Chaque année, les chantiers de construction et d’aménagement génèrent des quantités considérables de terres issues des chantiers excavées. Longtemps considérées comme de simples déchets, ces terres issues des chantiers pourraient pourtant devenir une ressource précieuse. Elles pourraient donc être valorisées pour les projets urbains de demain.
C’est dans cette optique que l’Institut de la Transition foncière a présenté récemment le programme GeTex (Gestion des Terres Excavées). Cette démarche est destinée à favoriser le réemploi et la valorisation des terres issues des chantiers. En particulier, elle vise les projets dans les travaux publics et du bâtiment.
Un enjeu majeur pour le secteur du BTP
En France, plus de 130 millions de tonnes de terres sont extraites chaque année lors des opérations de construction, de rénovation ou d’aménagement. Ce volume représente à lui seul la majorité des déchets produits par le secteur du BTP. Il témoigne aussi de l’importance des terres issues des chantiers.
Cette situation engendre d’importants défis environnementaux : multiplication des transports routiers, émissions de gaz à effet de serre, saturation des sites de stockage et pression croissante sur les espaces naturels. Par conséquent, la gestion des terres issues des chantiers est donc un enjeu central.
Face à ces constats, les professionnels du secteur cherchent désormais à développer des solutions plus durables pour les terres issues des chantiers. Par ailleurs, ils souhaitent aussi mettre en place des outils plus respectueux de l’environnement.
Transformer un déchet en ressource
L’ambition du programme GeTex est simple : considérer les terres excavées comme une matière réutilisable plutôt que comme un déchet à éliminer. Par ailleurs, de nombreuses initiatives mettent l’accent sur les terres issues des chantiers.
Ces matériaux, c’est-à-dire les terres issues des chantiers, peuvent en effet être employés dans de nombreux projets d’aménagement, de renaturation ou de réhabilitation des espaces urbains. De plus, cette approche permet de limiter l’extraction de nouvelles ressources naturelles. Elle contribue aussi à réduire les coûts et les impacts liés au transport.
Dans un contexte où les collectivités s’engagent vers l’objectif de Zéro Artificialisation Nette (ZAN) à l’horizon 2050, cette évolution apparaît comme un levier important. En effet, elle permet de préserver les sols. Elle favorise aussi une gestion plus responsable des terres issues des chantiers et du foncier.
Une méthode pour encourager l’économie circulaire
Le guide GeTex propose plusieurs pistes d’action destinées aux collectivités, aménageurs, promoteurs immobiliers et entreprises du BTP. Par ailleurs, il facilite la gestion des terres issues des chantiers.
La priorité consiste à mieux connaître la qualité des sols avant le lancement des travaux afin de limiter les excavations inutiles, notamment celles qui produisent des terres issues des chantiers. Lorsque les déblais sont inévitables, le réemploi sur place ou à proximité est privilégié. Ainsi, cela permet de réduire les déplacements et la consommation de ressources.

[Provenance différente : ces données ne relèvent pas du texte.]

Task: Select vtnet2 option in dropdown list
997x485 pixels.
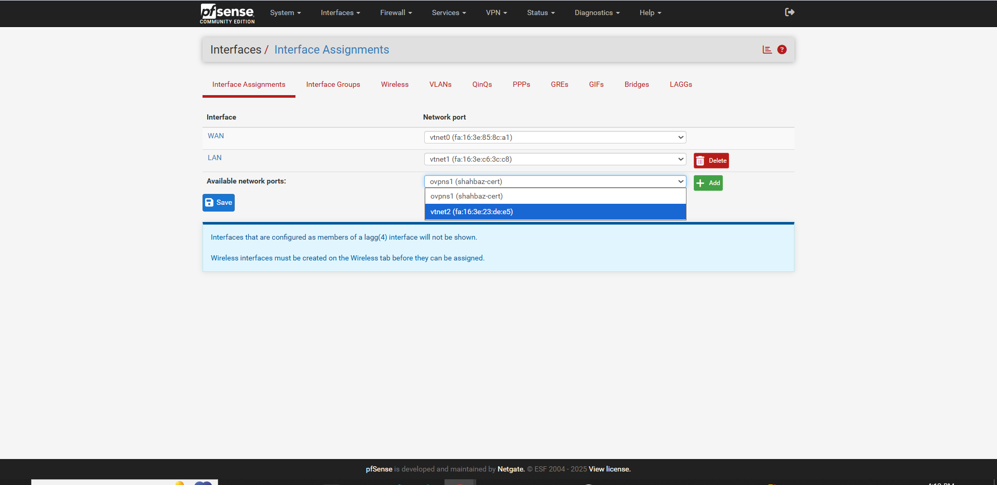Action: coord(555,212)
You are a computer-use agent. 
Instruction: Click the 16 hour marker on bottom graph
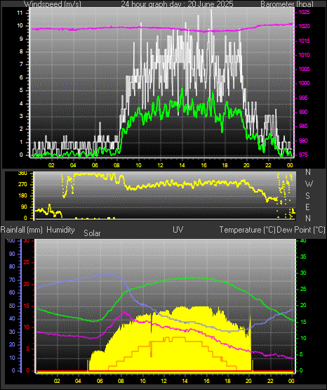click(x=206, y=381)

Cette démarche s’inscrit pleinement dans les principes de l’économie circulaire qui visent à prolonger l’utilisation des matériaux des terres issues des chantiers. De plus, elle cherche également à réduire la production de déchets.
Une mobilisation des acteurs de l’aménagement
Le projet a été développé avec le soutien de plusieurs acteurs majeurs de l’aménagement, de l’énergie et de la construction. Leur objectif commun est de faciliter le développement de nouvelles pratiques plus durables sur les chantiers de demain. Ils souhaitent ainsi valoriser mieux les terres issues des chantiers.
Des phases d’expérimentation sont désormais prévues afin de tester concrètement les recommandations du guide sur plusieurs opérations d’aménagement. Cela concerne notamment la gestion des terres issues des chantiers.
Un enjeu d’avenir pour les territoires
La valorisation des terres excavées constitue aujourd’hui un sujet stratégique pour les villes en pleine transformation comme Ivry-sur-Seine. C’est aussi le cas pour l’ensemble de la métropole francilienne. Ainsi, la réutilisation des terres issues des chantiers y contribue fortement.
En favorisant le réemploi local des matériaux et une meilleure gestion des ressources, les acteurs du territoire participent à la construction d’un modèle plus durable. Ce modèle concilie développement urbain, préservation des sols et réduction de l’empreinte environnementale des terres issues des chantiers.
À l’heure où la transition écologique devient une priorité, il est clair que les terres issues des chantiers pourraient bien devenir l’une des ressources clés de la ville de demain.